**What you need to do**. Which lines run from the line with "The height and width of the screenshot is (871, 721)." through the line with "This screenshot has height=659, width=1477." in the entries below? Print them exactly, both ends included, and nothing more.

**Supplied material**.

* * * * * * * * *

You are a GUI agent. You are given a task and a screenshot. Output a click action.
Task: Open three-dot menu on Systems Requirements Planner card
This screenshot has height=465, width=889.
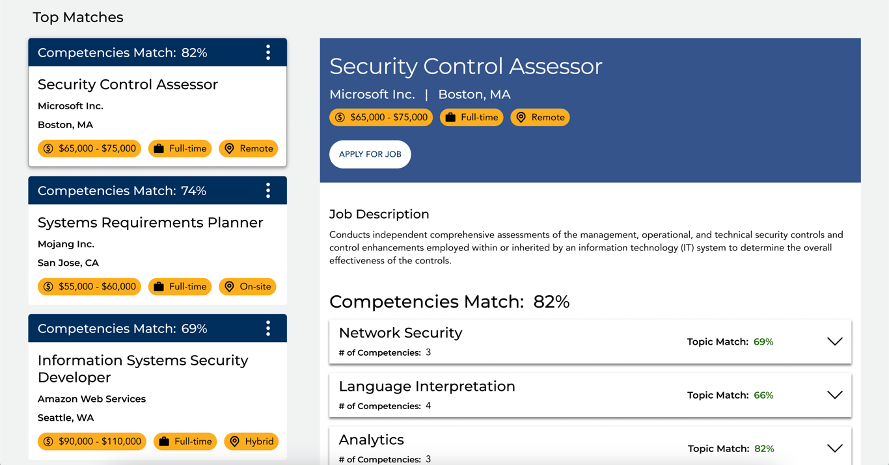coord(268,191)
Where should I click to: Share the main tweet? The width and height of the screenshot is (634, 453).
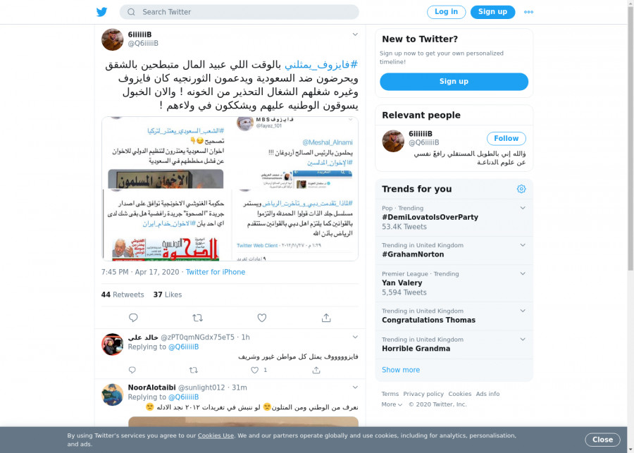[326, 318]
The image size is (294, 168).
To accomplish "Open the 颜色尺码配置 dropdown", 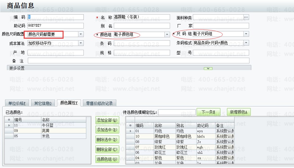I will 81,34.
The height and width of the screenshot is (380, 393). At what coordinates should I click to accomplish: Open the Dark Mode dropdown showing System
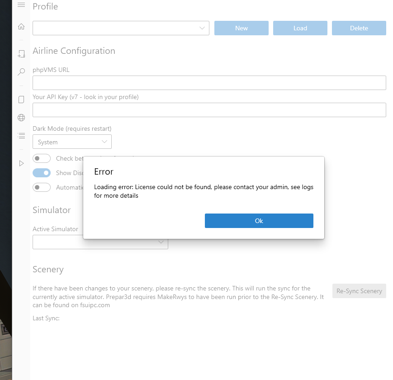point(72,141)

* * * * * * * * *

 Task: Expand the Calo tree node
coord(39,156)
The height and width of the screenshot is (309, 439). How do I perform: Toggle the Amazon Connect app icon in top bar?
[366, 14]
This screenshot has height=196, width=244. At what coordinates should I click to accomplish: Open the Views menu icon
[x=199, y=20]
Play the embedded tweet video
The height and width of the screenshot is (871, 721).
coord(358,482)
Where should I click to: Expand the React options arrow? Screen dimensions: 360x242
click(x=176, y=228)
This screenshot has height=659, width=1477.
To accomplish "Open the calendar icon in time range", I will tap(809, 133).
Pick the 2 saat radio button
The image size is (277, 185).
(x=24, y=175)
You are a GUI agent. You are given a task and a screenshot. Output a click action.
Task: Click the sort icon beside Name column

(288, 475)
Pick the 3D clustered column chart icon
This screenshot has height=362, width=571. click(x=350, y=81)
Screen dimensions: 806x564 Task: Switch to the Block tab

* * * * * * * * *

**Written response**.
The height and width of the screenshot is (871, 721).
coord(358,482)
Where should I click to: Expand the React options arrow? Screen dimensions: 360x242
click(x=176, y=228)
This screenshot has height=659, width=1477.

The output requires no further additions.